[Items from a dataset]
────────────────────

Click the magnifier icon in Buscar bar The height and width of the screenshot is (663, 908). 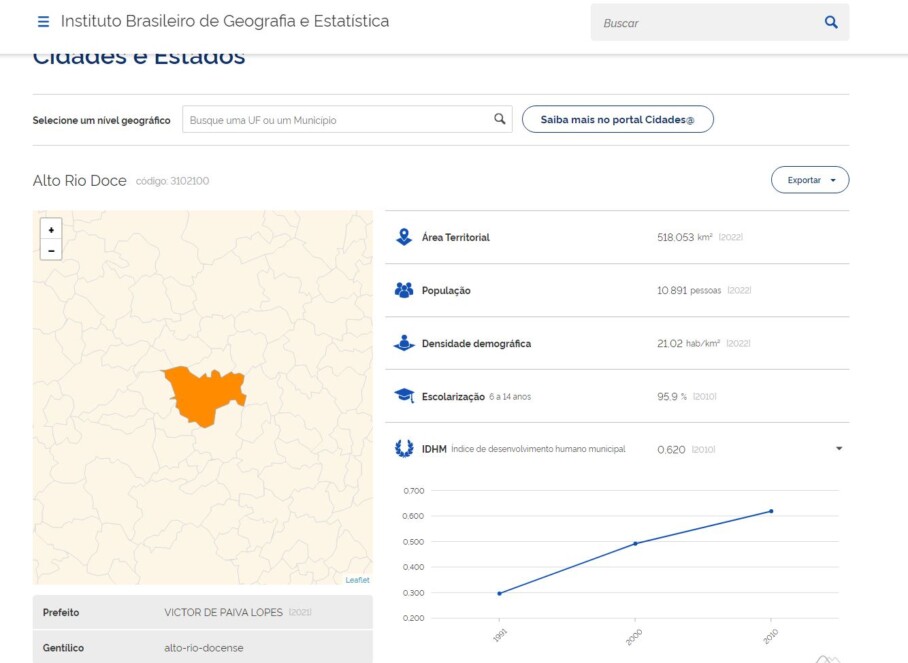pos(830,22)
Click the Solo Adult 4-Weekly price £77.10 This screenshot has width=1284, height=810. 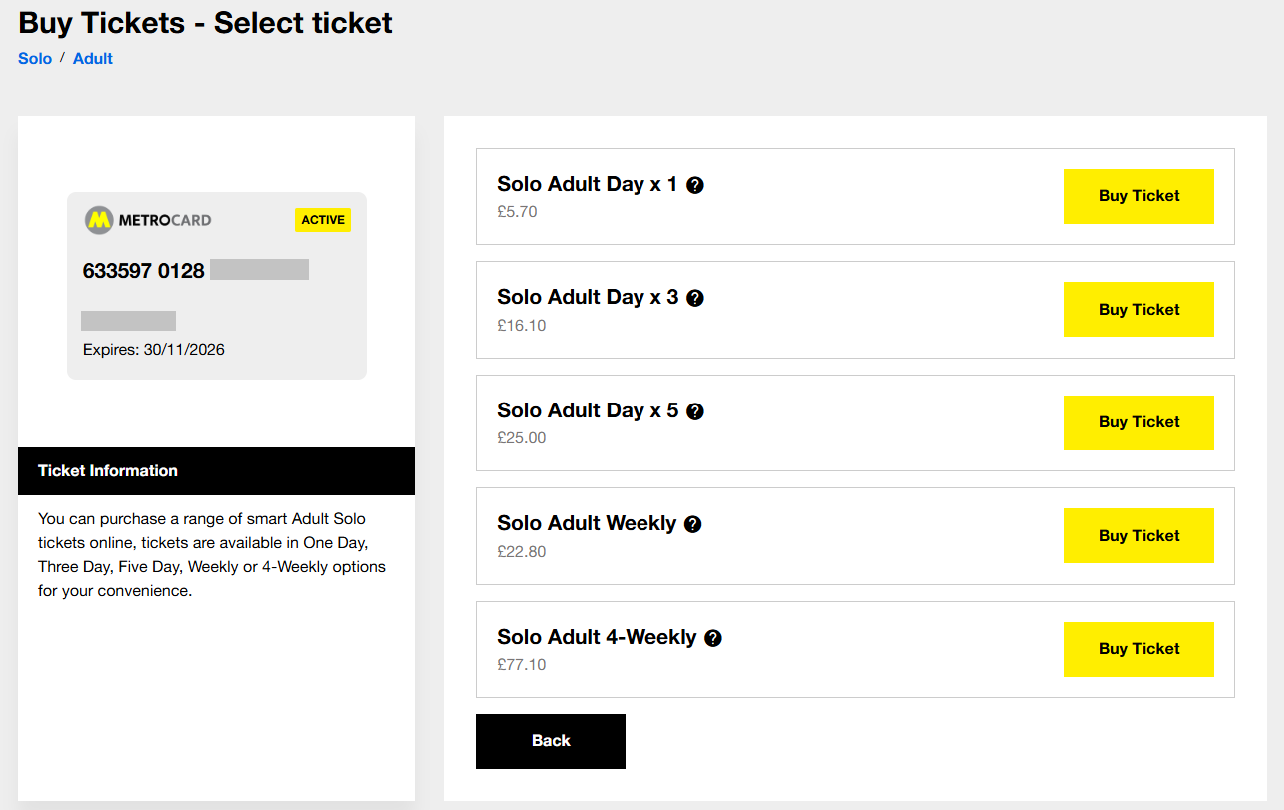[x=522, y=664]
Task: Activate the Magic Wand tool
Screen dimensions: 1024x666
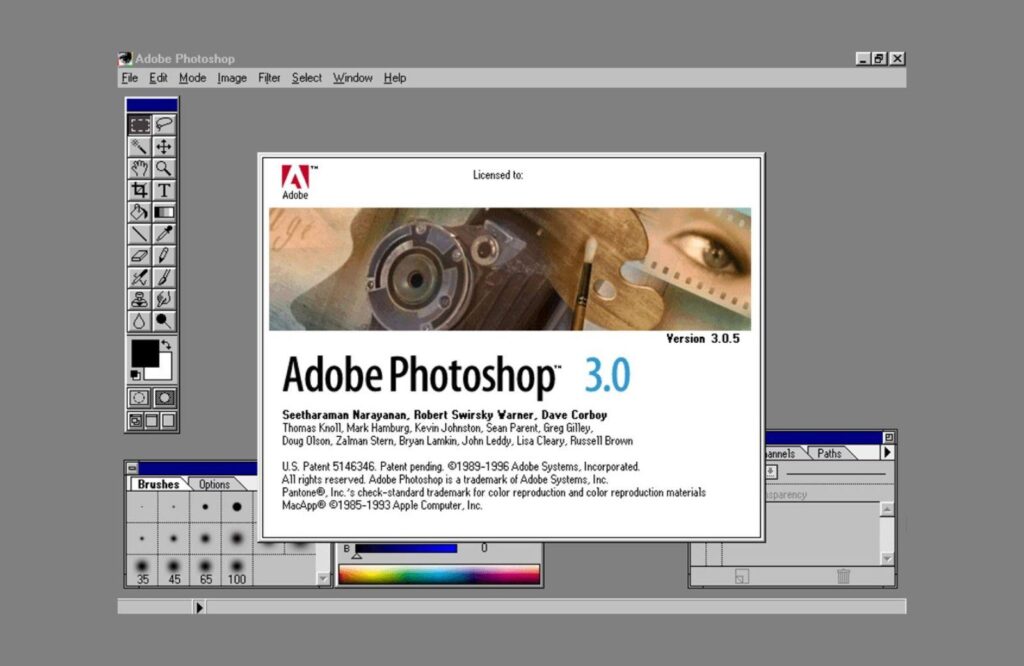Action: [x=140, y=146]
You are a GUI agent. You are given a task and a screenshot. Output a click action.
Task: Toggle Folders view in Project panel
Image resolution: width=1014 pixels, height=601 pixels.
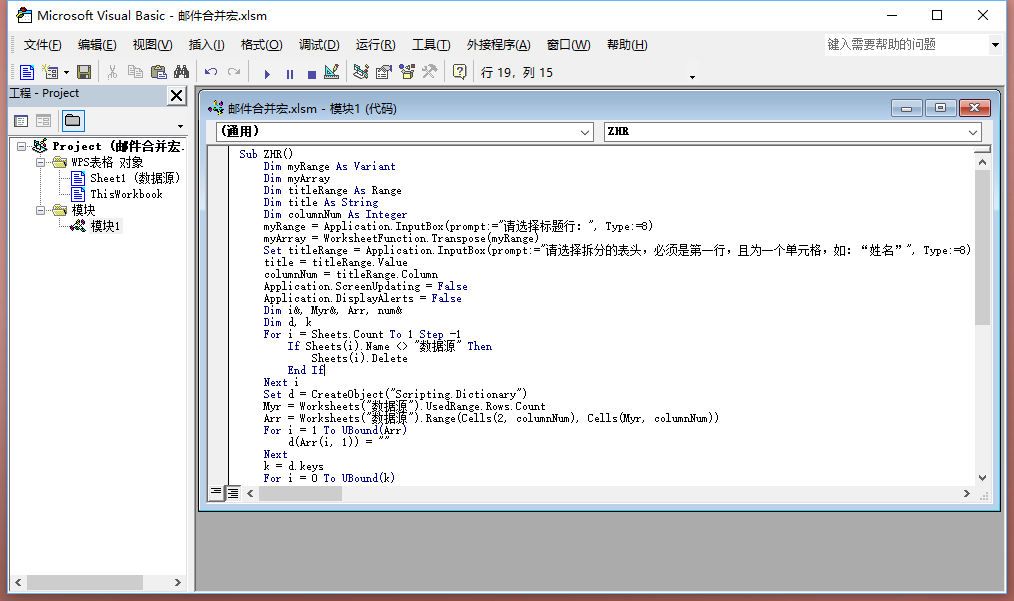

────────────────────

• THE REQUEST
Output the rows from the one containing "You are a GUI" through the end of the rows as a Markdown table with the columns Row and Line, one numbered row per line, blank lines omitted. Leave the pictures out.

• FINISHED TASK
| Row | Line |
|---|---|
| 1 | You are a GUI agent. You are given a task and a screenshot. Output a click action. |
| 2 | Task: Toggle Folders view in Project panel |
| 3 | Image resolution: width=1014 pixels, height=601 pixels. |